Continuous glucose monitoring


Traditional forms of glucose monitoring provide some information for achieving glycemic goals, but can be insufficient for intensive management. Continuous glucose monitors (CGMs) provides immediate, ongoing feedback that the user can apply towards reaching desired goals.

The CGM system uses a tiny sensor inserted under the skin to check glucose levels in tissue fluid and display updated glucose information every few minutes. The system also produces trend graphs and alarms to warn the user of pending high or low glucose levels. CGM serves as a valuable learning tool, showing patients the immediate impact of lifestyle and medicinal decisions to improve glucose variability.

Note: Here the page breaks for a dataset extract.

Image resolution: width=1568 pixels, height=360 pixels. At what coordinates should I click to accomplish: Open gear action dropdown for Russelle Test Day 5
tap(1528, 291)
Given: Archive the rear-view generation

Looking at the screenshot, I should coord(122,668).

Do you think the additional information provided by CGM supports the self-management of diabetes?


I moved onto a CGMS and then a pump after developing hypo-unawareness and would like to add two comments:

  1. Having the data to hand is of great potential value. Identifying trends and learning from them helps blood glucose management. As said elsewhere, the pump is an additional tool to use with the data.

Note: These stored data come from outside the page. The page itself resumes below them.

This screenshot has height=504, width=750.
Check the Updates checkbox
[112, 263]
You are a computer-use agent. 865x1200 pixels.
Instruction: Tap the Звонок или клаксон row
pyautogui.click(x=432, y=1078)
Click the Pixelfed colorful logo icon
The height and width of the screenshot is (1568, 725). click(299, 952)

  2. I recently learned how to live without it once again and with this reminded myself how important it is to be an active participant in the process. That is to say the risk of becoming a “lazy” “slave” to the device is real. For technical reasons my CGMS became inoperable for a few days. Initially I was scarred but soon realised I did not have to be scared, I just had to become more proactive.

In conclusion, it has been not far short of a life saver for me. I narrowly avoided a very serious accident when I had a hypo in a very busy street, right in front of a bus. After that I got the CGM and then the pump. It is a great asset, but like most technology, we need to avoid becoming de-skilled.